**EXERCISE GOAL**: Transcribe the line that contains "Given: Open the" and every line after it to the end of the records, exactly and nothing else. Skip the pictures.

╔══

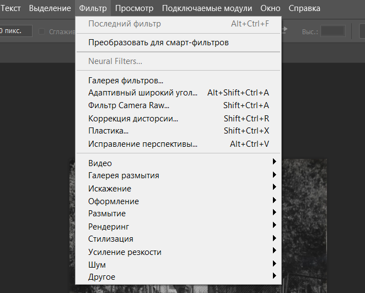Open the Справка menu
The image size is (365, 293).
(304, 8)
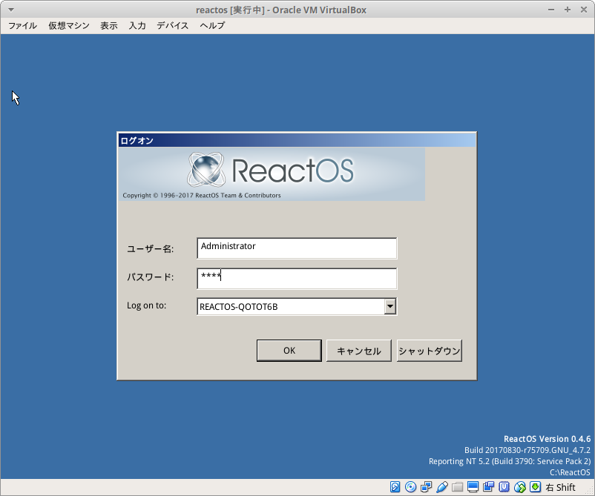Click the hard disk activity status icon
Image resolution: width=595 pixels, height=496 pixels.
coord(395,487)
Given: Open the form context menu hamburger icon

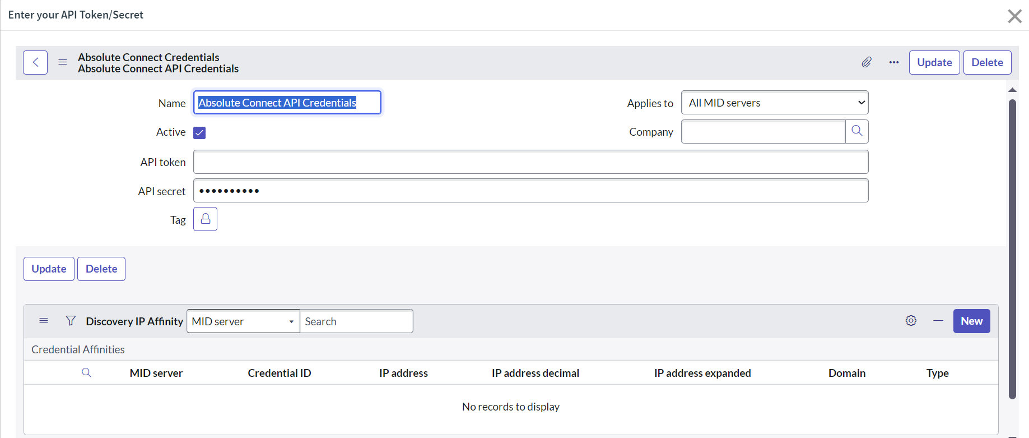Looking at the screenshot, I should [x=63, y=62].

╚══

**TASK RESULT**:
Given: Open the form context menu hamburger icon

Looking at the screenshot, I should [x=63, y=62].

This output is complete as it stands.